[ML-003] Reinforcement Learning: an Introduction

Reinforcement Learning

Reinforcement learning (RL) is a machine learning technique for solving decision problems by developing an agent that learns from trial-and-error (rewards) by interacting with the environment. Deep reinforcement learning (DRL) is a family of RL methods using deep neural networks.

An typical process of RL is shown below (adapted from Sutton and Barto [1]):

RL process from Reinforcement Learning: An Introduction by Richard Sutton and Andrew G. Barto

The basic elements

As shown in the above figure, there are five basic elements defining a RL problem:

Agent: take actions based on the current state (to maximize the expected return or cumulative reward)
Action: the decision made by the agent based on current state
Environment: the world the agent is situated in and interacts with
State: the description of the environment (also called observation)
Reward: the feedback from the environment to the agent after taking some actions

In a time-wise manner, the RL process is a sequence of state, action, reward and next state, denoted as {S_t, A_t, R_t, S_t+1}. The process can be episodic (with a terminal state) or continuous (with no terminal state). This process is Markov, i.e., the future is independent of the past, and thus called Markov decision process (MDP).

The cumulative reward at time step t can be rewritten as:

$G(t) = \sum_{k=0}^{\infty} \gamma^{k}R_{t+k+1}$

where R_t+1 is the instantaneous reward at time t, and γ (in [0,1]) is the discount of future reward.

For episodic RL problems, Monte Carlo learning can be applied by collecting the rewards at the end of the episode; while for continuous RL problems, the temporal different (TD) learning can be applied for rewards estimate.

The classification of RL methods

There are several frameworks to solve a RL problem, from different perspectives. The key solution to the RL problem is to find a good policy to take actions. A policy maps a state to an action the agent is gonna take based on the current state it sees.

The first type is the policy based method, which seeks to find the policy directly. The policy can be determinant, denoted as a=π(s) or stochastic, denoted as π(a|s)=P[A|S], depending on the actions space.

The second type is the value based method, which seeks to find the policy indirectly by finding the maximum reward.
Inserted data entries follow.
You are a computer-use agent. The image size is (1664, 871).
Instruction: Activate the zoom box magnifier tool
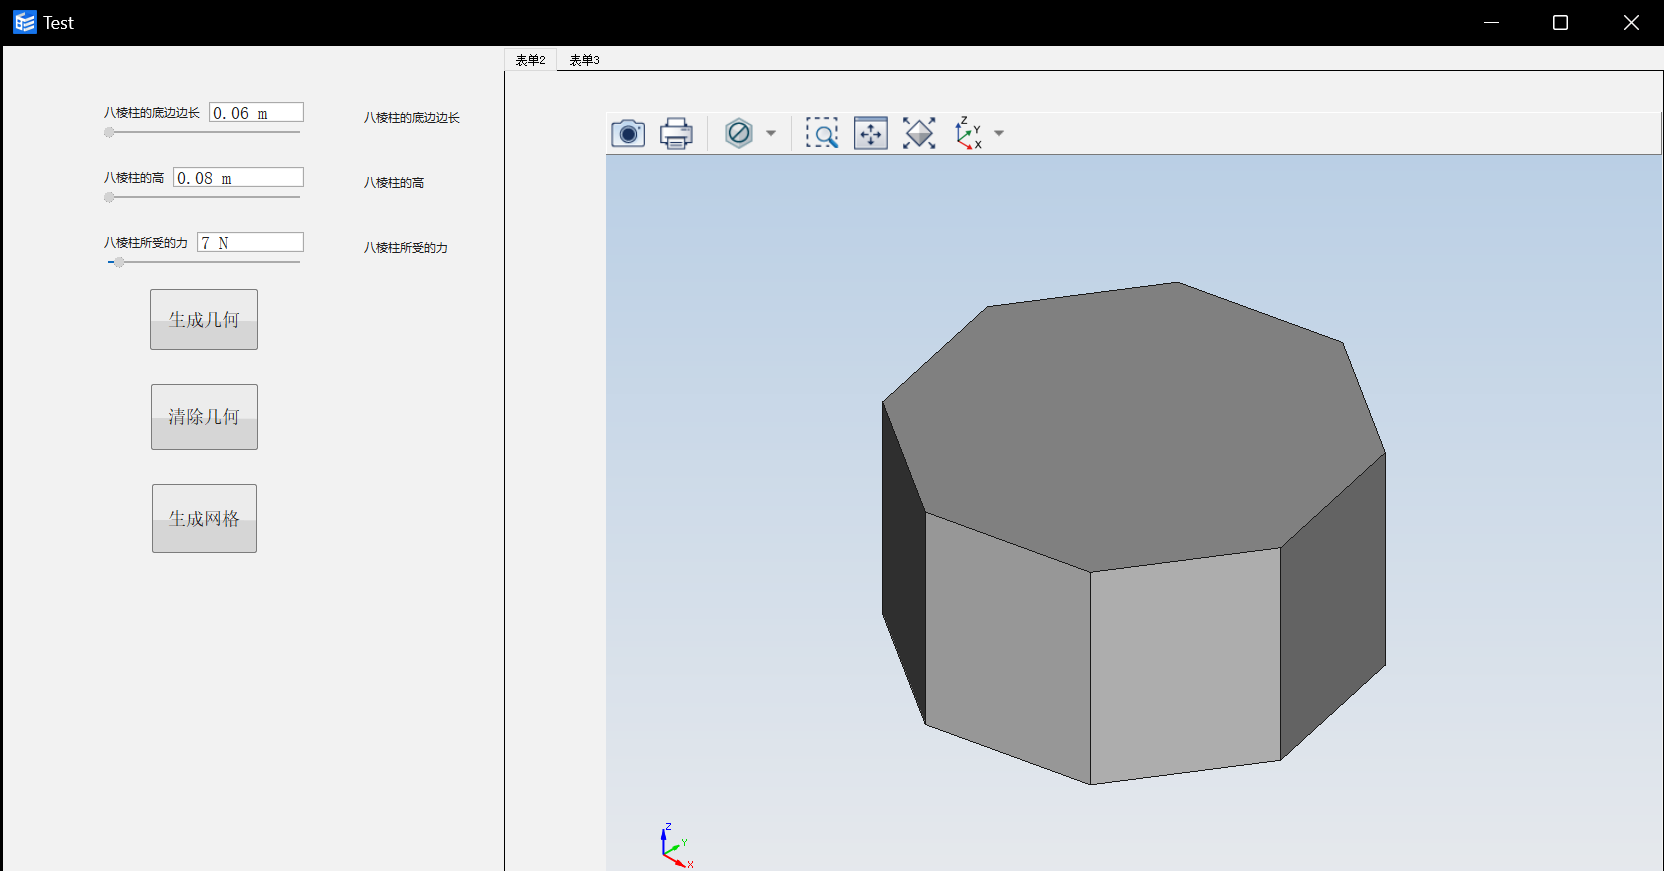point(822,133)
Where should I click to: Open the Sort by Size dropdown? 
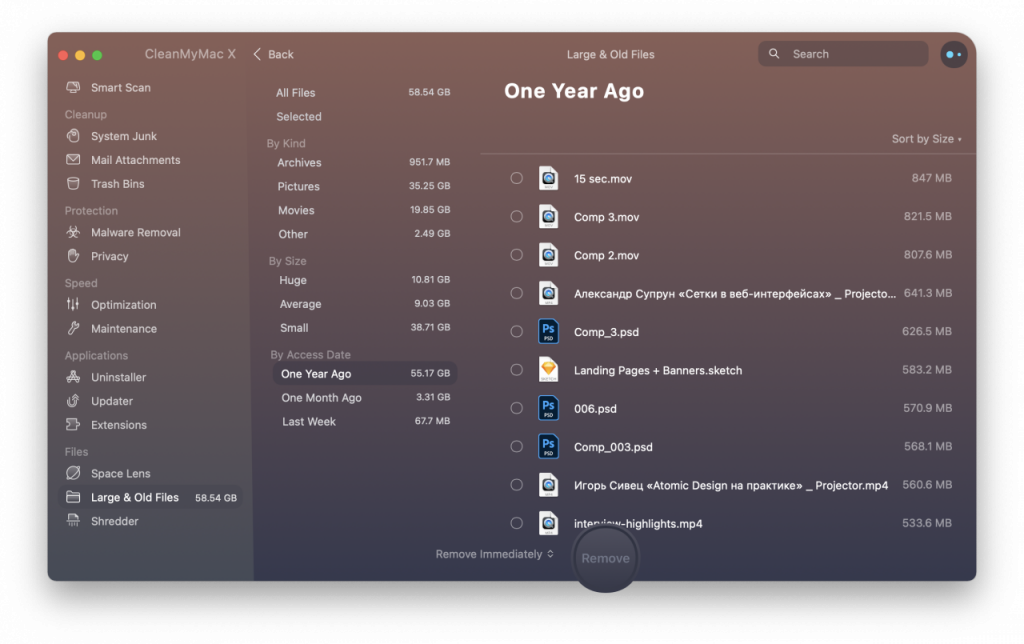(x=926, y=139)
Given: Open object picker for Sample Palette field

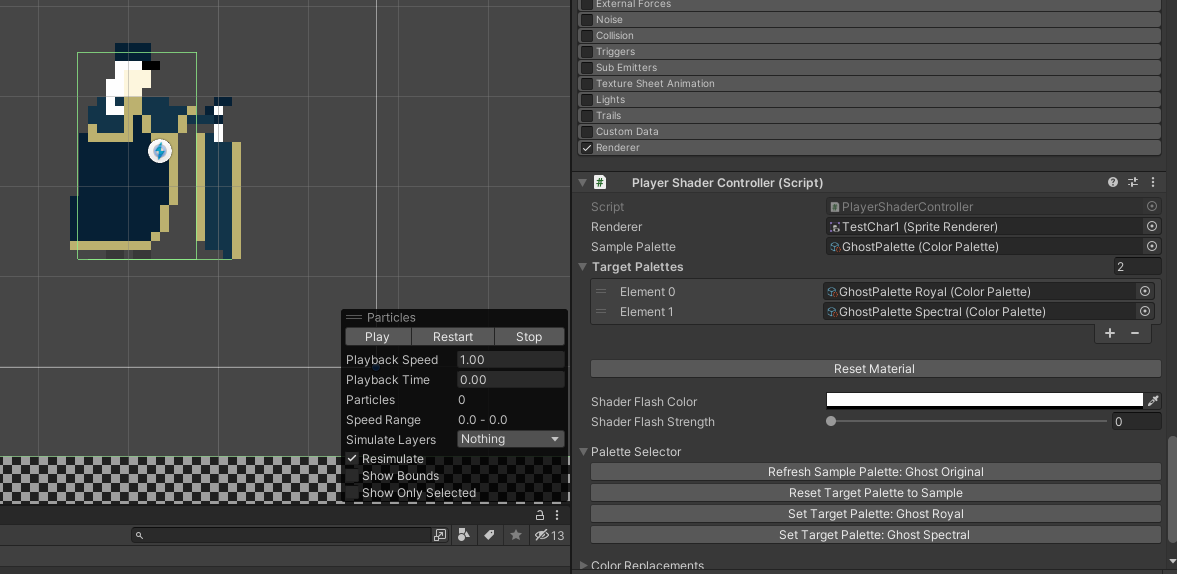Looking at the screenshot, I should point(1152,247).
The objective is to find a value function (a prediction of future reward):

$v_{\pi}(s) = \mathbb{E}_{\pi}\left [ R_{t+1} + \gamma R_{t+2} + \gamma^2 R_{t+3} + \cdots | S_t =s \right ]$

the action is taken by finding a maximum of ν(s).

There are two types of value functions:

state value function: given a state, find the expected return, denoted as V_π(s) = E_π[ G_t | S_t=s]
(state,action) value function: given a state and an action, find the expected return, denoted as Q_π(s,a) = E_π[ G_t | S_t=s, A_t=a]

The Bellman Equation

The Bellman equation can help update the state-value functions:

$V_{\pi} (s) = \mathbb{E}_{\pi} \left [ R_{t+1} + \gamma V_{\pi} (S_{t+1}) | S_{t} =s \right ]$

and for the action-value functions:

$Q_{\pi} (s,a) = \mathbb{E}_{\pi} \left [ R_{t+1} + \gamma Q_{\pi} (S_{t+1}, A_{t+1}) | S_{t} =s, A_{t} =a \right ]$

For episodic RL problems, Monte Carlo update of value function:

$V(S_t) \leftarrow V(S_t)+\alpha\left [ G_t - V(S_t) \right ]$

and TD update of value function for continuous RL problems:

$V(S_t) \leftarrow V(S_t)+\alpha\left [R_{t+1} + \gamma V(S_{t+1}) - V(S_t) \right ]$

where α is the learning rate. One can see that TD learning has to update the current value until the next state.

Comparison

The link between value and policy is:

$\pi^{*} = \text{arg} \max_{a} Q^{*}(s,a)$

Value based methods are suitable for problems with limited states (low-dimensional space); while policy-based stochastic methods can handle that (high-dimensional space and continuous states).

Value based methods:

Deep Q network
Double DQN

Policy based methods:

policy gradient (gradient ascend)

References

[1] Reinforcement Learning: An Introduction. Richard Sutton and Andrew G. Barto.
[2] Hugging Face tutorial
[3] Medium tutorial